--- Start Extract to read ---

Amendment No. 401A would allow a conviction for, say, the Clause 9 offence of sexual activity with a child only if a reasonable person,

    "of the same gender, sexuality, age and ethnic, social and cultural background",

as the defendant could be conjured up in the mind of the jury to say that the touching was sexual. That really is going too far.

Amendment No. 401 in the name of the noble Lord, Lord Thomas of Gresford, replaces the concept of a reasonable person with that of the right-minded person. I am not familiar with the phrase "right-minded person" but the courts are very familiar with the phrase "a reasonable person" and, in my book, that should stand.

--- End Extract to read ---
--- Start Information shown ---

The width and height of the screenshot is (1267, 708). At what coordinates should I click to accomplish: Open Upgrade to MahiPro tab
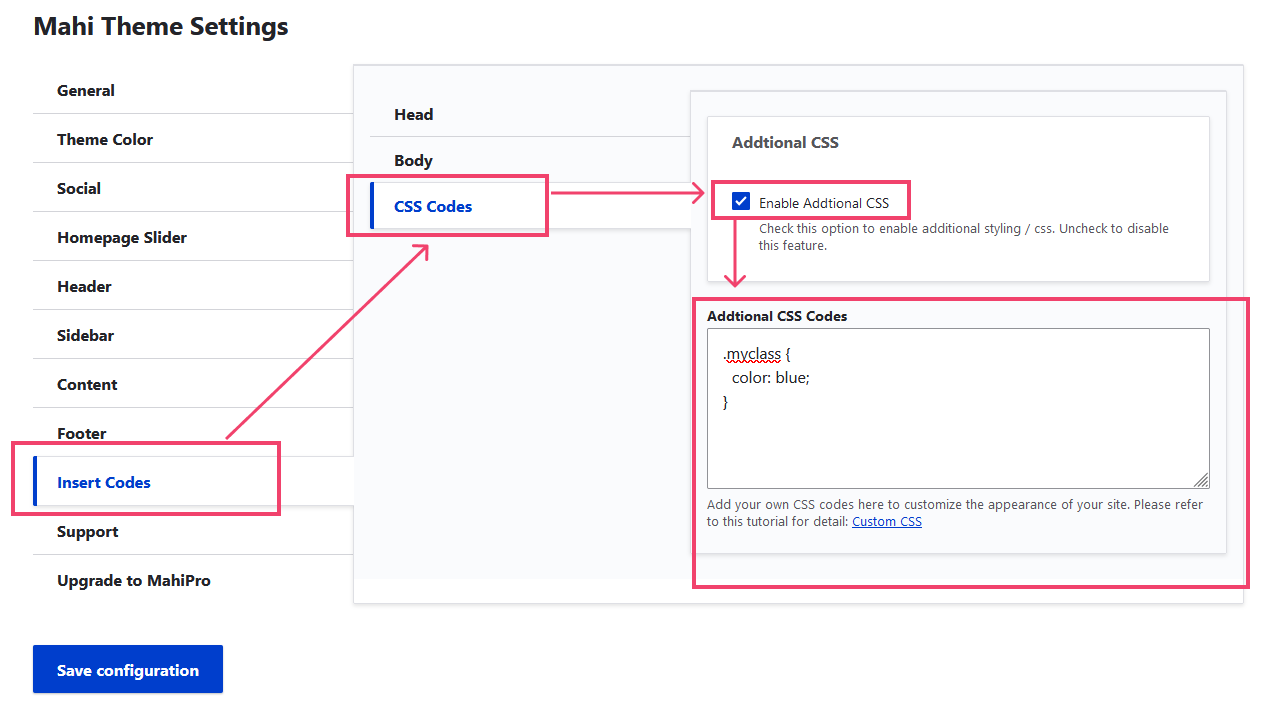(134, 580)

--- End Information shown ---
--- Start Information shown ---

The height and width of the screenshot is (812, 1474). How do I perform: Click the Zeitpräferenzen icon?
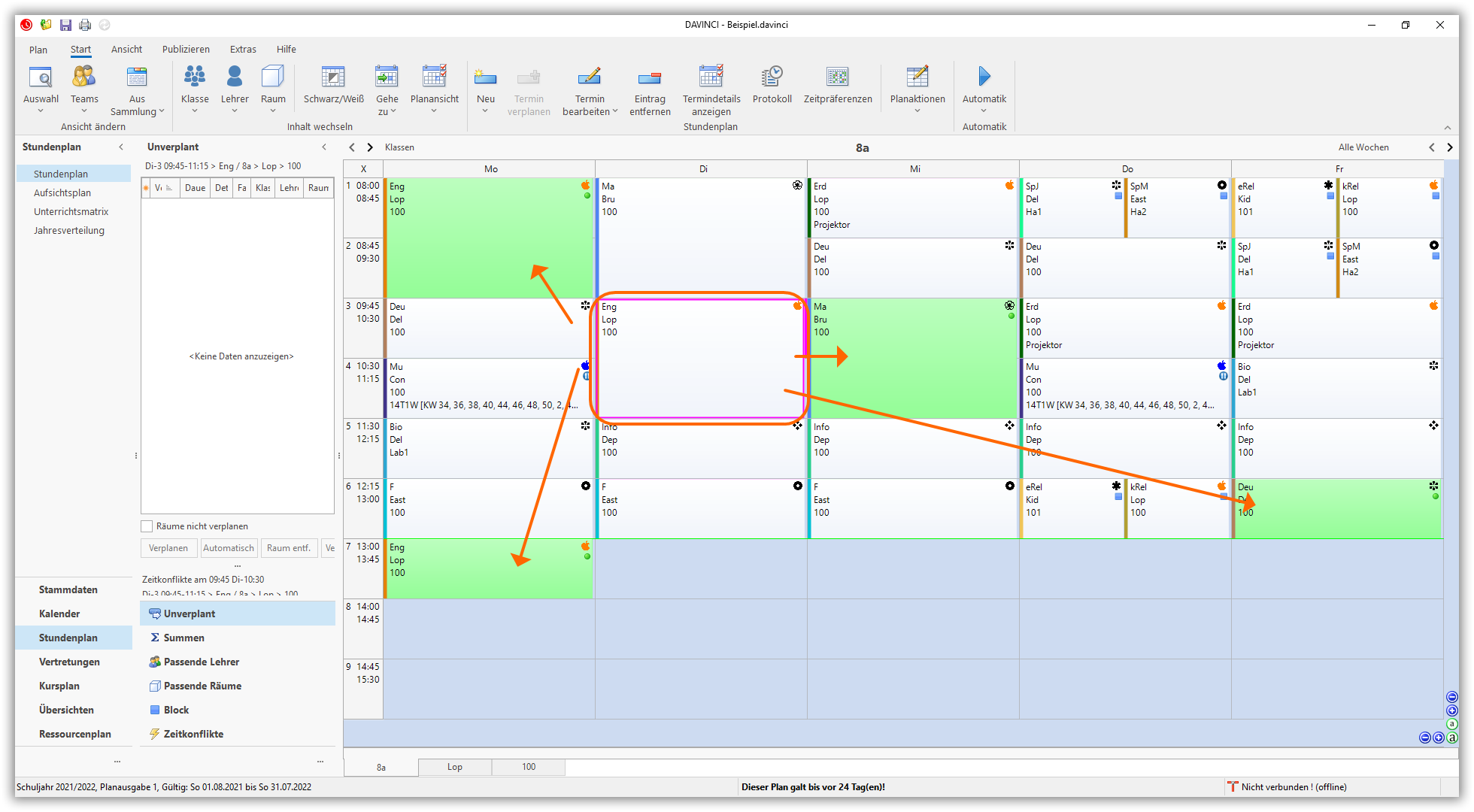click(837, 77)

--- End Information shown ---

## The problem
Carry on the parliamentary remarks on the reasonable-person amendments, starting directly after their final sentence.

## Exercise response
I shall be interested to hear what the Minister has to say about Amendment No. 402. I do not want to see the words "at least" removed from the clause, as the amendment suggests, but it will be interesting to hear what the noble and learned Lord says will be the effect. I suspect that the words help to ensure that activity which has an additional purpose or a pretext is not excused. For example, if a gym coach holds an athlete in a particular posture and uses the occasion to touch the person improperly, I trust the wording makes it more difficult for the coach to argue that the sexual touching was merely incidental and therefore not criminal.

I shall be interested in the Minister's reply. Just as judges in court need the wisdom of Solomon, I suspect that the noble and learned Lord will need it in responding to this debate.